Study Shows ChatGPT Quality Is Highly Volatile
Researchers asked ChatGPT to carry out several standard tasks between March 2023 and June 2023 and found that the quality of the output changed substantially.
The study focused on GPT-3.5 and GPT-4 across four specific tasks to measure how the model output evolved over time. They studied the ability of the models to solve math problems, answer sensitive or dangerous questions, generate code, and execute visual reasoning.
In some areas, the models performed better in June than March, but not in all areas. For example, GPT-4 was able to identify prime numbers with an accuracy of 97.6% in March, but was accurate only 2.4% of the time a few months later.
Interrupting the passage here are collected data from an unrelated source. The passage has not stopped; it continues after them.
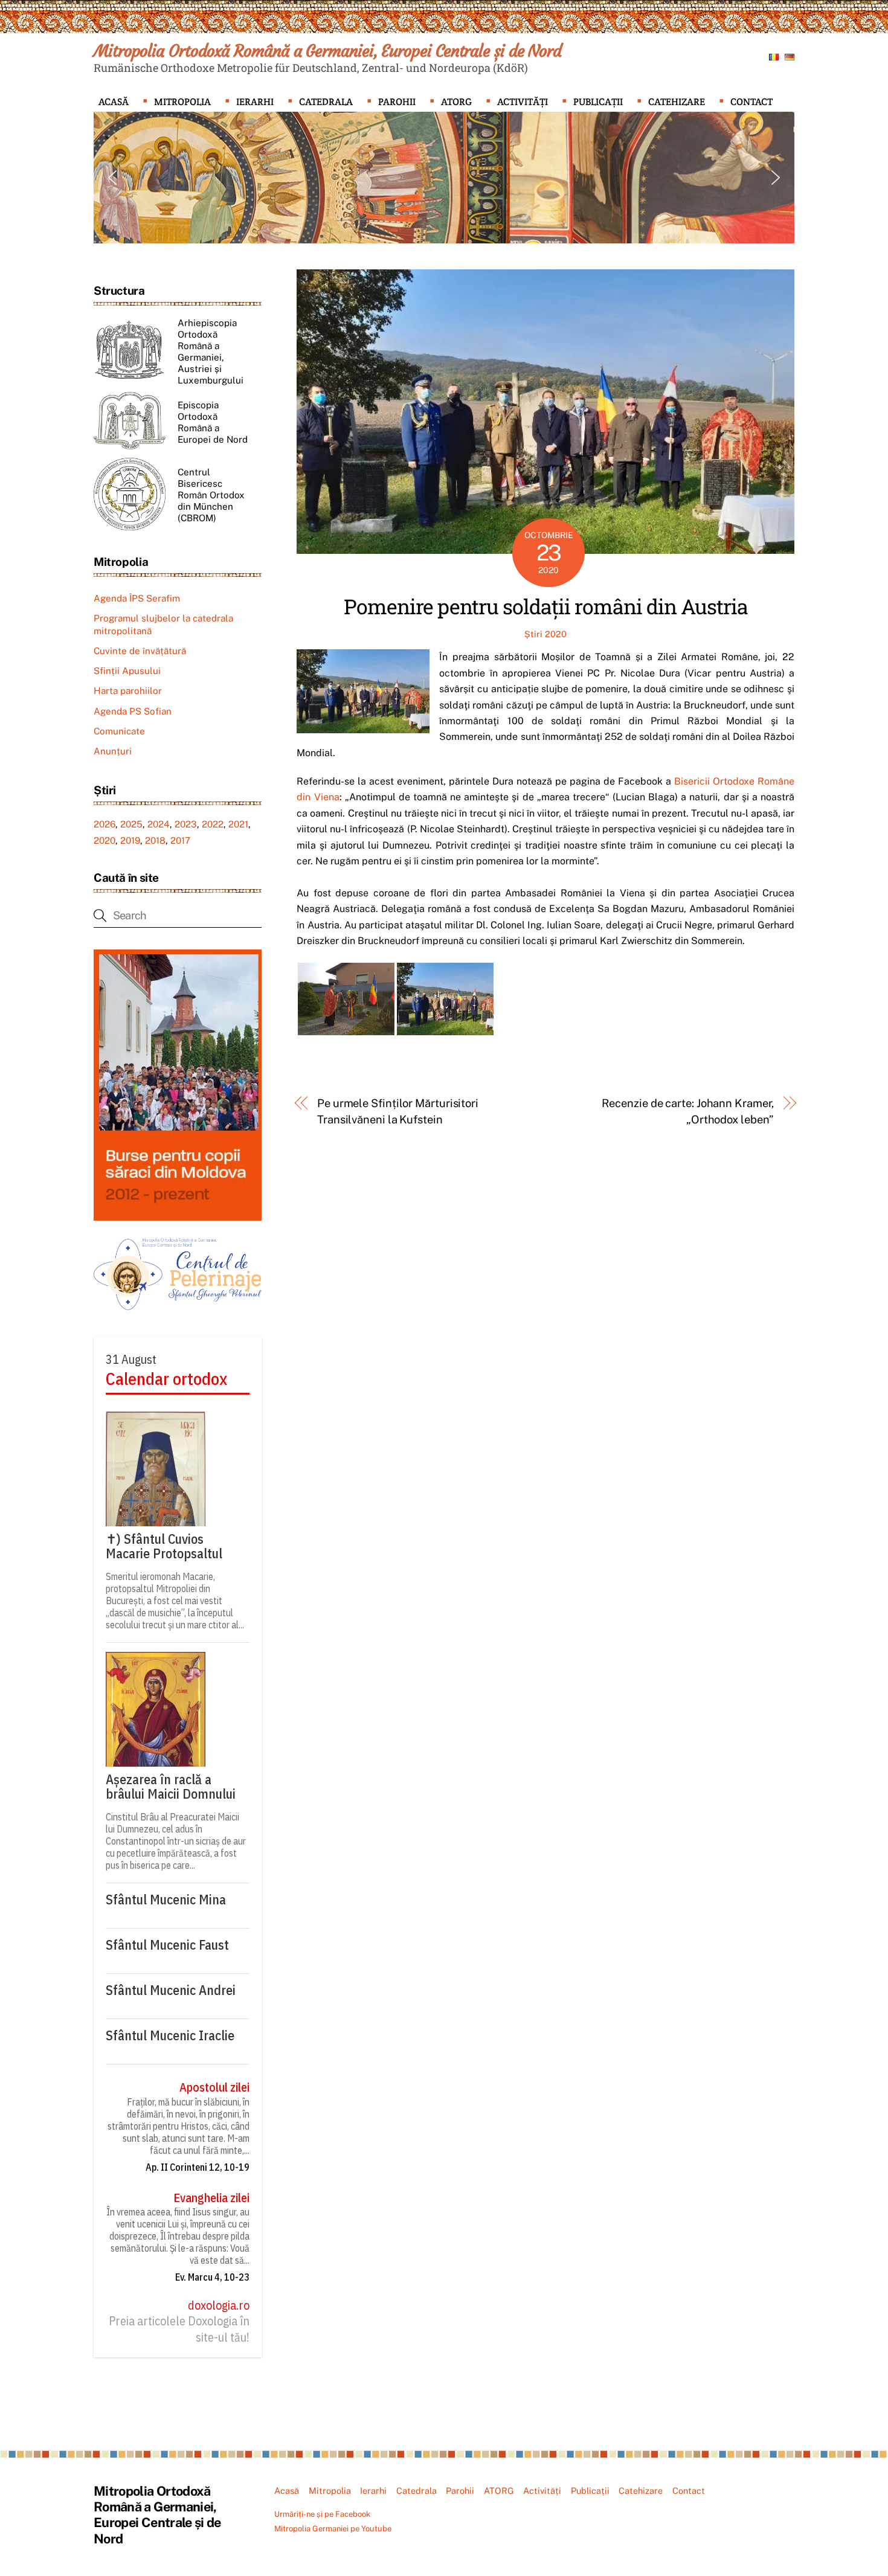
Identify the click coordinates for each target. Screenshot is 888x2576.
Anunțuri (113, 751)
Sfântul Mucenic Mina (166, 1899)
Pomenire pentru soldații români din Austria (546, 606)
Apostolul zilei (214, 2087)
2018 (155, 840)
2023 (186, 824)
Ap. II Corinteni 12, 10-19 (197, 2167)
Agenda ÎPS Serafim (137, 598)
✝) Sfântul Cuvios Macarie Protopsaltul (164, 1546)
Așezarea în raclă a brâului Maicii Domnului (171, 1786)
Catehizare (676, 101)
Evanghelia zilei (211, 2198)
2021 (238, 824)
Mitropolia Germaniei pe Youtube (332, 2528)
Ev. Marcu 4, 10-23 (212, 2277)
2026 (104, 824)
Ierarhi (255, 101)
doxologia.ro (218, 2305)
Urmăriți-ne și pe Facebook (322, 2514)
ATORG (456, 101)
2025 (131, 824)
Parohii (397, 101)
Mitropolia (182, 101)
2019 (130, 840)
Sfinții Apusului (127, 671)
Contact (751, 101)
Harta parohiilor (128, 691)
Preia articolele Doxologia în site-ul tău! (179, 2329)
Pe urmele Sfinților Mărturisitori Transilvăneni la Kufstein (397, 1111)
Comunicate (119, 731)
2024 (158, 824)
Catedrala (326, 101)
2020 (104, 840)
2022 (213, 824)
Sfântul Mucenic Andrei (171, 1990)
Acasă (113, 101)
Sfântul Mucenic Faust (167, 1945)
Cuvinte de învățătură (140, 651)
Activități (522, 101)
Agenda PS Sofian (133, 711)
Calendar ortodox (166, 1379)
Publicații (598, 101)
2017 (180, 840)
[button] (112, 177)
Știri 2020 (545, 634)
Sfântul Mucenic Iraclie (170, 2035)
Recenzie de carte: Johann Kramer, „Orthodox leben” (688, 1111)
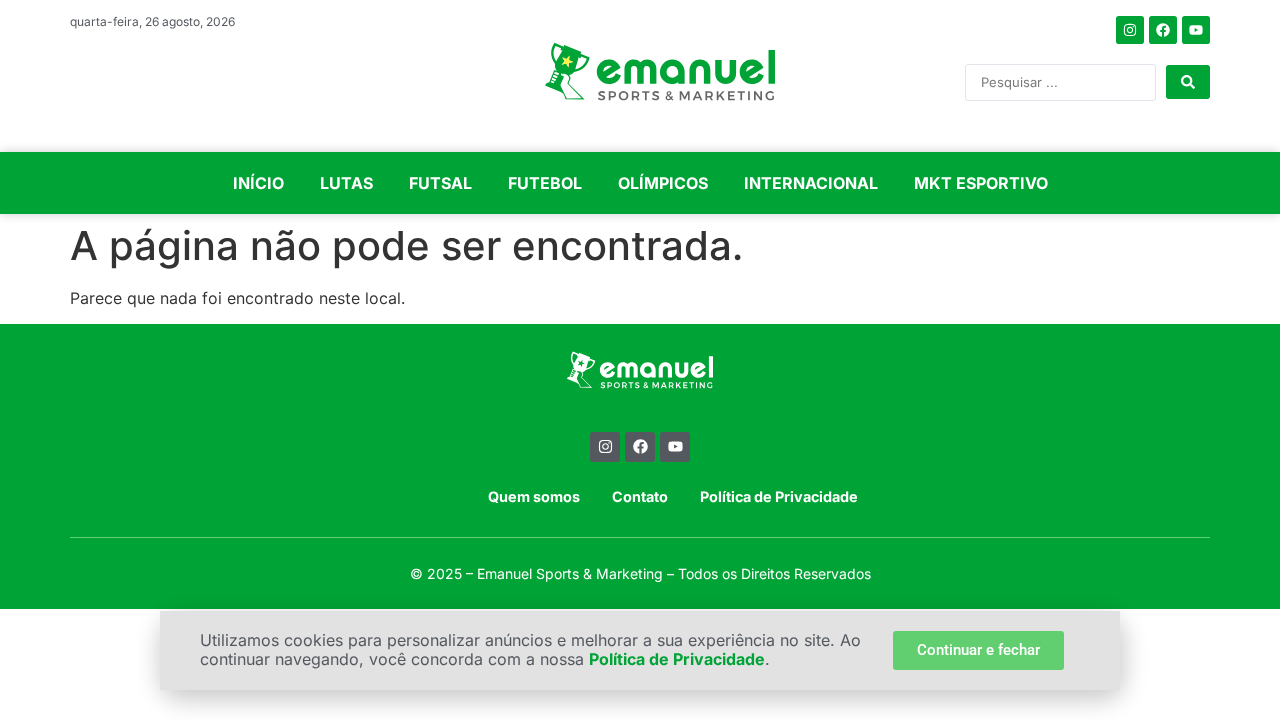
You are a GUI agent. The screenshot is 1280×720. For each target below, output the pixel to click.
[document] (640, 360)
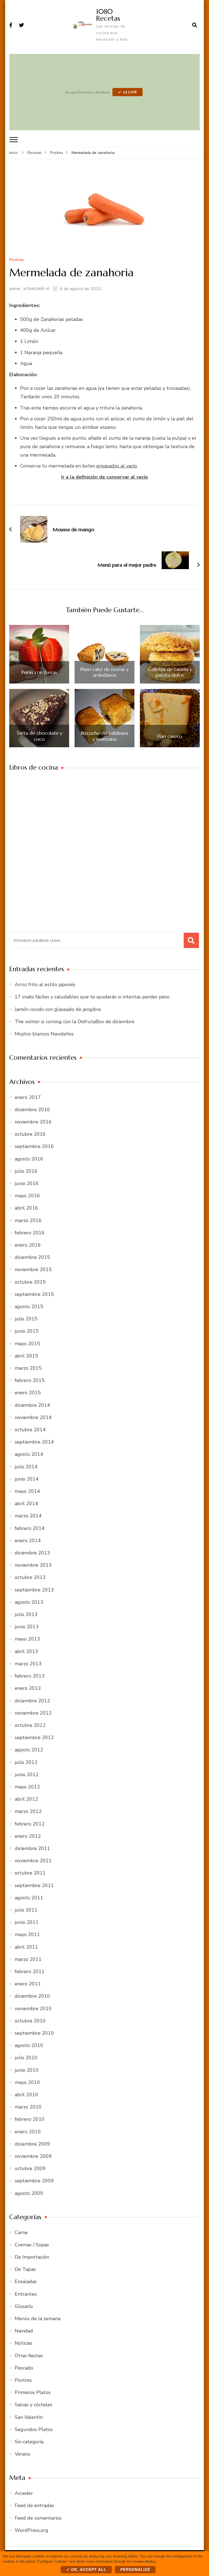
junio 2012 (27, 1774)
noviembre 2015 (33, 1269)
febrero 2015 (30, 1380)
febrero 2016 (30, 1232)
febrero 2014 (30, 1528)
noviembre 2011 (33, 1860)
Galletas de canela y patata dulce (169, 672)
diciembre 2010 (32, 1996)
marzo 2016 (28, 1220)
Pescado (24, 2368)
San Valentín (29, 2417)
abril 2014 (26, 1503)
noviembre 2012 (33, 1713)
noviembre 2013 (33, 1565)
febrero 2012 (30, 1824)
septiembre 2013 (34, 1590)
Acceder (24, 2493)
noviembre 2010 (33, 2008)
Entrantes (26, 2294)
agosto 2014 (29, 1454)
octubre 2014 (30, 1429)
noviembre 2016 (33, 1122)
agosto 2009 (29, 2193)
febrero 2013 (30, 1676)
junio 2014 (27, 1479)
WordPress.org (31, 2530)
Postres (16, 260)
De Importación (32, 2257)
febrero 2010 (30, 2119)
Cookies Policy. (144, 2561)
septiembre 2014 (34, 1442)
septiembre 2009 (34, 2180)
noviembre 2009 (33, 2156)
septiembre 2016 (34, 1146)
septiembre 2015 (34, 1294)
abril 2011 (26, 1947)
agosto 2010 (29, 2045)
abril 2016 (26, 1208)
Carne (21, 2232)
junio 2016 (27, 1183)
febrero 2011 (30, 1971)
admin (14, 289)
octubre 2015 (30, 1282)
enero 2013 (28, 1688)
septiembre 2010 (34, 2033)
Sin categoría (29, 2441)
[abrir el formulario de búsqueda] (194, 25)
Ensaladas (26, 2281)
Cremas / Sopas (32, 2244)
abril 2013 (26, 1651)
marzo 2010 (28, 2107)
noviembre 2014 (33, 1417)
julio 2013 (26, 1614)
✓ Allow (127, 92)
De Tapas (25, 2269)
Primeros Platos (33, 2392)
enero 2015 (28, 1392)
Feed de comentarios (38, 2518)
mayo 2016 (27, 1195)
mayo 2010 (27, 2082)
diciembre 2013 (32, 1553)
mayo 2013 (27, 1639)
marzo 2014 (28, 1515)
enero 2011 (28, 1983)
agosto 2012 (29, 1749)
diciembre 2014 (32, 1405)
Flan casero (169, 736)
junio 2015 (27, 1331)
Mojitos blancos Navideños (44, 1034)
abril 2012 (26, 1799)
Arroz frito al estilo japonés (45, 984)
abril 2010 (26, 2094)
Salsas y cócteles (33, 2404)
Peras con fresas (39, 672)
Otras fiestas (29, 2355)
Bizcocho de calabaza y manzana (104, 736)
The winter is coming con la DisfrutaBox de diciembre (74, 1021)
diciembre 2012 (32, 1700)
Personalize (135, 2569)
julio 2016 (26, 1171)
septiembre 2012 (34, 1737)
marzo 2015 (28, 1368)
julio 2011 (26, 1910)
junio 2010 (27, 2070)
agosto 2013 (29, 1602)
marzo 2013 (28, 1663)
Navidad (24, 2331)
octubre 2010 (30, 2021)
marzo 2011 (28, 1959)
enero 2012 (28, 1836)
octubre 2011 (30, 1873)
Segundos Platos (34, 2429)
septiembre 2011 (34, 1885)
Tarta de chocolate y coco (39, 736)
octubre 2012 (30, 1725)
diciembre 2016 (32, 1109)
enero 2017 (28, 1097)
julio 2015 (26, 1319)
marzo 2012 (28, 1811)
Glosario (24, 2306)
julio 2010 (26, 2057)
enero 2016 (28, 1245)
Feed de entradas (34, 2505)
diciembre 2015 (32, 1257)
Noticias (23, 2343)
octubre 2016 (30, 1134)
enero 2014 (28, 1540)
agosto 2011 (29, 1897)
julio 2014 (26, 1466)
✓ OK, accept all (86, 2569)
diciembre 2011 (32, 1848)
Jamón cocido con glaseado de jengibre (58, 1009)
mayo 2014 (27, 1491)
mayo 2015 (27, 1343)
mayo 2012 (27, 1787)
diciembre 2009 (32, 2144)
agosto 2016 (29, 1159)
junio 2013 (27, 1626)
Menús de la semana (37, 2318)
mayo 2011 (27, 1934)
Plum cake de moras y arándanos (104, 672)
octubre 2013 (30, 1577)
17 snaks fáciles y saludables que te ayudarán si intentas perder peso (92, 997)
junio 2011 (27, 1922)
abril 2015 (26, 1356)
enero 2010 (28, 2131)
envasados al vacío (116, 466)
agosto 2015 (29, 1306)
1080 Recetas (108, 15)
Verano (22, 2454)
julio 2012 (26, 1762)
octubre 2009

More importantly, the outcomes demonstrate the volatility of Generative AI solutions.
While the study concludes that quality changes rapidly over the four month period, it doesn’t speculate on the causes of this change primarily due to the lack of information on updates made to the models from OpenAI. The researchers are therefore unable to identify whether the changes in output are due to the changes to the data used to train the model or changes to the model itself.
Researchers measured the quality of the output related to math problems by the accuracy of the responses, the quality of code generation by the fraction of the code that was directly executable, and the quality for visual reasoning by exact matches.
In the case of answering sensitive questions, the researchers were trying to see if the models would provide harmful outputs including social biases or personal information when prompted by user input. Overall, the models performed better in June than in March.
Ultimately, the researchers suggest that “this highlights the need to continuously evaluate and assess the behavior of LLMs in production applications.” The researchers recommend that anyone who has integrated LLM services into their applications should run similar quality analyses regularly to reduce impact on the quality of their solution or downstream systems.
The research team is from Stanford University and UC Berkeley.